Thymidine phosphorylase (TP) catalyzes the conversion of
thymidine to
thymine and 2-deoxyribose-1-phosphate. The latter plays an important role in induction of angiogenesis. As such, many human
malignancies exhibit TP overexpression that correlates with increased microvessel density, formation of aggressive
tumors, and dismal prognosis. Because TP is frequently overexpressed in
cancer,
pro-drugs were developed that utilize TP activity for their bioactivation to cytotoxic drugs.

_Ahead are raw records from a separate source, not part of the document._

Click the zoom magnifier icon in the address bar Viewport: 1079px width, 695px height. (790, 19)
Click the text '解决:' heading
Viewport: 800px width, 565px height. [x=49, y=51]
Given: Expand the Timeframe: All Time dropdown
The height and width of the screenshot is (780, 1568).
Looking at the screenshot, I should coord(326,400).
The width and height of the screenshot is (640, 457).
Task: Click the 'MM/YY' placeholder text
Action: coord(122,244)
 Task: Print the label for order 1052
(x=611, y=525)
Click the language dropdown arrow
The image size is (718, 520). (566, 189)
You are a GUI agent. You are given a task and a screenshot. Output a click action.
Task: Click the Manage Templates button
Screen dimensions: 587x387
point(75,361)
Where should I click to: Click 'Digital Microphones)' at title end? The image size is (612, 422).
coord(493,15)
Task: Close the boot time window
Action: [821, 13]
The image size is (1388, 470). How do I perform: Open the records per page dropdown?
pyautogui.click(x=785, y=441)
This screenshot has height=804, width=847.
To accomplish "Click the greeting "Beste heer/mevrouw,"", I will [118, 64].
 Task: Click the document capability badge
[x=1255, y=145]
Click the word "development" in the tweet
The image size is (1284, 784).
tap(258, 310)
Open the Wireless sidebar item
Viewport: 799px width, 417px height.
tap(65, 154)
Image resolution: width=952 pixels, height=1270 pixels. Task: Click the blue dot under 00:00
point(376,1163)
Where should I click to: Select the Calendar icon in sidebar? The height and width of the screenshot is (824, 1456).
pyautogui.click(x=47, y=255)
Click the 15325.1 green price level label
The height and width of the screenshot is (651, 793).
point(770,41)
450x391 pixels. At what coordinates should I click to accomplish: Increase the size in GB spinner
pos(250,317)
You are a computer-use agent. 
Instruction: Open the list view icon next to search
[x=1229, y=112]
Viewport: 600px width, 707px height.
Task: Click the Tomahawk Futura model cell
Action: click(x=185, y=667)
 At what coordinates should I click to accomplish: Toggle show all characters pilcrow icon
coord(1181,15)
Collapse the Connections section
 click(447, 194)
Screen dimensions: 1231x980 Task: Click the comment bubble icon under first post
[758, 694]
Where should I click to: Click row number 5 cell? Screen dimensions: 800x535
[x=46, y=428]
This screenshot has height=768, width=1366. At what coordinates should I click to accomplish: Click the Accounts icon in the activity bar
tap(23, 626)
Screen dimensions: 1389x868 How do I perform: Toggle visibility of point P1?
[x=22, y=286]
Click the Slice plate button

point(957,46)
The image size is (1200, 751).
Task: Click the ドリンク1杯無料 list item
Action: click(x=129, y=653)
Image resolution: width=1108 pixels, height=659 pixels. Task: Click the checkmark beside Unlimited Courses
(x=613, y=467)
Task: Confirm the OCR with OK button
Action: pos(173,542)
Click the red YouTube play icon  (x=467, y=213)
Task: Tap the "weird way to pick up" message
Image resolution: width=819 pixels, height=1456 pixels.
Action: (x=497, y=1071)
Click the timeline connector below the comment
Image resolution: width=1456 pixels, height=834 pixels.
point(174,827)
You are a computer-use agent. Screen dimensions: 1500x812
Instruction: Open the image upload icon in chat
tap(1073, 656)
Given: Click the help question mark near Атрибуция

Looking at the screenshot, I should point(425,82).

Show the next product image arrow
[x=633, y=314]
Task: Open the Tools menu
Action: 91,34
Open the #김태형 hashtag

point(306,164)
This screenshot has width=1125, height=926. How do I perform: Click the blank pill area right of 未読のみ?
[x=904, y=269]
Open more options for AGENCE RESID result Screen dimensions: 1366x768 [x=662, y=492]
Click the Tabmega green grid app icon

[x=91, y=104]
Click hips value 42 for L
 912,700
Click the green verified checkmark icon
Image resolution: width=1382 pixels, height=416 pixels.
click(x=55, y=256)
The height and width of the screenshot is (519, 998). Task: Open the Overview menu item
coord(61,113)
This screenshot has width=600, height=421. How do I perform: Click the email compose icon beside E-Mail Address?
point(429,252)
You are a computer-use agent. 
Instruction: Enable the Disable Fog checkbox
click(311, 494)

In this respect, TP is indispensable for the pharmacologic activity of the chemotherapeutic
drug capecitabine, as it converts its intermediary metabolite 5'-deoxyfluorouridine to
5-fluorouracil. Thus, loss of TP function confers resistance to the
prodrug capecitabine, currently used for the treatment of metastatic
colorectal cancer and
breast cancer. However, drug resistance phenomena may frequently emerge that compromise the pharmacologic activity of
capecitabine. Deciphering the molecular mechanisms underlying resistance to TP-activated
prodrugs is an important goal toward the overcoming of such drug resistance phenomena. Here, we discovered that lack of TP
protein in
drug-resistant
tumor cells is due to unsplicing of its
pre-mRNA. Advanced bioinformatics identified the family of
heterogeneous nuclear ribonucleoproteins (
hnRNP) H/F as candidate
splicing factors potentially responsible for impaired TP splicing. Indeed, whereas parental cells lacked nuclear localization of hnRNPs H1/H2 and F,
drug-resistant cells harbored marked levels of these
splicing factors.
Nuclear RNA immunoprecipitation experiments established a strong binding of
hnRNP H1/H2 to TP
pre-mRNA, hence implicating them in TP splicing. Moreover, introduction of
hnRNP H2 into
drug-sensitive parental cells recapitulated aberrant TP splicing and 5'-deoxyfluorouridine resistance. Thus, this is the first study identifying altered function of
hnRNP H1/H2 in
tumor cells as a novel determinant of aberrant TP splicing thereby resulting in acquired chemoresistance to TP-activated fluoropyrimidine anticancer drugs.